Добавить в цитаты Настройки чтения

Страница 12 из 14



После перевала отряд Тулагина окунулся в густой туман. Лес кончился, где-то рядом должна быть станица, но сориентироваться трудно. Людей как бы накрыл молочный колпак. Вытяни перед собой руку — пальцев не увидишь.

— Стой! Кто такие? — оклик донесся до Тулагина совсем не по-земному, глухо, вроде как из преисподней: протяжно, затухающе.

— Свои...

Это не Тимофей и не Субботов ответили. Отвечали откуда-то издали, со стороны.

Деревянно клацнул затвор винтовки. Оклик повторился:

— Пароль?

— Вот заладил. «Клинок»! Что отзыв?

— «Киев», — последовал отзыв.

— Скажи-ка, служивый, как проехать до станции?

— До станции? А вы хто такие, чтоб говорить вам?

— Кто такие, то не твоя забота. Пароль назвали, стало быть, не красные. Напуганы вы тут, как видно.
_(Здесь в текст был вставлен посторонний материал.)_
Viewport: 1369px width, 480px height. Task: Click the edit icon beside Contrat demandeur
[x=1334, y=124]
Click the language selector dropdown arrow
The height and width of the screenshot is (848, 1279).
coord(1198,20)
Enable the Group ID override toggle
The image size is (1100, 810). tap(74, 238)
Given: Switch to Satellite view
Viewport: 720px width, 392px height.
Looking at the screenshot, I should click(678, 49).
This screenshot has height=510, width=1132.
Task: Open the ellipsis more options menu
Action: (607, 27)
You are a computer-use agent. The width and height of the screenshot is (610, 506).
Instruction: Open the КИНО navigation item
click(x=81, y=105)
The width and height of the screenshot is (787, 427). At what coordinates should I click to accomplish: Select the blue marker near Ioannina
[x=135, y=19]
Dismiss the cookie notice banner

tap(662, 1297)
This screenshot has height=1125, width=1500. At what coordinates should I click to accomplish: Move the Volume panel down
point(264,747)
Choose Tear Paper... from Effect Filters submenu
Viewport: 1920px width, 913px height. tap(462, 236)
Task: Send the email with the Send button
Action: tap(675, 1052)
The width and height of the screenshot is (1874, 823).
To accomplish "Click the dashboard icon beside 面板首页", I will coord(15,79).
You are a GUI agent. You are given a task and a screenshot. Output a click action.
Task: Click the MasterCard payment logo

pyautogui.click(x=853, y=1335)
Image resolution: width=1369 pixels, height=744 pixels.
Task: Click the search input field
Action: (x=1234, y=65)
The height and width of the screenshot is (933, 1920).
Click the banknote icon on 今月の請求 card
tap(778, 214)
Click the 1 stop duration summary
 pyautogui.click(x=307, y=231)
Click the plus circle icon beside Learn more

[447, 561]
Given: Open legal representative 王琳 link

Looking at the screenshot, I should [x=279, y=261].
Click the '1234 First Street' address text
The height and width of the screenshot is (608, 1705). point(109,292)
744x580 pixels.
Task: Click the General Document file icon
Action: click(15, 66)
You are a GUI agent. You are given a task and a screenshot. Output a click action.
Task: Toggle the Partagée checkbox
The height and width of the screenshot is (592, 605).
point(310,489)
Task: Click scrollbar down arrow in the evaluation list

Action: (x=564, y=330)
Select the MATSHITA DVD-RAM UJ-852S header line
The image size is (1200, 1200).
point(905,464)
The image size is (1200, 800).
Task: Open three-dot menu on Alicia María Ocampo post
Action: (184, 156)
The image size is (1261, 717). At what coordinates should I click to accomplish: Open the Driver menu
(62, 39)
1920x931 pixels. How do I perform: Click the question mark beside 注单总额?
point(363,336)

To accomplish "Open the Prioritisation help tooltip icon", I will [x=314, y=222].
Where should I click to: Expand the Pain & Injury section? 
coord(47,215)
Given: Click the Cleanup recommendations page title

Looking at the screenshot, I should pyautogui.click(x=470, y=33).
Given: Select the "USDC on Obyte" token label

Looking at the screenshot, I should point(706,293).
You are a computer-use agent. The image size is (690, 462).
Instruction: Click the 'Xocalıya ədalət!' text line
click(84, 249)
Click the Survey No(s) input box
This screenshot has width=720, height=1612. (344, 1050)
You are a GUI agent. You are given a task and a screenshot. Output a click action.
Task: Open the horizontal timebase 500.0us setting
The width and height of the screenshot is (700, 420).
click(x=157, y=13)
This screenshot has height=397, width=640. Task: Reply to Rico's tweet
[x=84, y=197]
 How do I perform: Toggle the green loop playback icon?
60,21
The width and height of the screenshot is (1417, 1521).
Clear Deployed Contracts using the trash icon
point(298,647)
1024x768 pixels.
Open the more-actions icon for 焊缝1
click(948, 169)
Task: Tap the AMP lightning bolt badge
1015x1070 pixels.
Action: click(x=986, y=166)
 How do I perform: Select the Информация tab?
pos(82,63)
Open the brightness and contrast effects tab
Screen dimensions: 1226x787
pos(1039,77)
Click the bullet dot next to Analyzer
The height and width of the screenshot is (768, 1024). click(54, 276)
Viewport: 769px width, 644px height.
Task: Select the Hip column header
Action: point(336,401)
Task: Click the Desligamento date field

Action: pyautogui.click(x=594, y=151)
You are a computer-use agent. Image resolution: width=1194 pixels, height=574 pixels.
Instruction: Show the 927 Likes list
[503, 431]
— Много вас разных ездиют... Держитесь к поскотине. Хотя где вам ее увидеть, в тумане таком... В общем, держитесь поближе к дворам станицы. Дорога там накатана. Она и есть на станцию.

Тимофей толкнул Софрона:

— Слыхал пароль и отзыв?.. Молодчага караульный, помог нам. Поехали.

Двинулись молча, прямо по стежке, наугад — куда приведет. А привела она все к тому же караульному.

— Стой! — раздался его голос почти перед самым носом Тулагина.

— Задремал небось, — с укоризной ответил Тимофей окликавшему и назвал пароль.

— Чегой-то задремал? — обиделся караульный. — Никак нет, не задремал. Я в явном виде, как есть...

Сначала из молочной пелены вырисовывался небольшой зарод, потом уже человек возле него.

— Ого! Вас тут сотня али две, — пропускал он мимо себя ряды конников. — Сказали бы хоть, какой части.

Проезжавший Хмарин шикнул:

— Поговори мне! Ишь, все знать ему надо!

Из рассказов Чернозерова и Варвары Тимофей знал, что улиц в Серебровской одна всего, зато переулков больше чем достаточно. Они с разных концов разрезали станицу вдоль и поперек. Но откуда бы каждый не начинался, непременно выходил к Круговой площади, так серебровцы именовали пустырь возле церкви, где обычно собирался казацкий круг. Поэтому Тулагин, въехав в один из первопопавшихся проулков, уверенно повел им отряд.

В Серебровской туман был значительно реже. Или оттого, что сидела она на возвышенности, или сказывалось приближение восхода. Во всяком случае, здесь можно было различить не только избы и изгороди, но и спозаранку повстававших жителей, выгонявших со двора скот, хлопочущих по хозяйству.

Как и предполагал Тулагин, переулок уперся в широкий пустырь, посреди которого стояла в чугунной ограде небольшая церковь, вскинув в утреннюю дымку неба медную шапку колокольного купола. Сворачивая к атаманскому флигелю, Тимофей приказал Софрону:

— Перекрой двумя десятками подступы к площади и держи под прицелом уличный выезд из станицы. Увидишь, что мы с Хмариным отгостевали у есаула, гоните за нами.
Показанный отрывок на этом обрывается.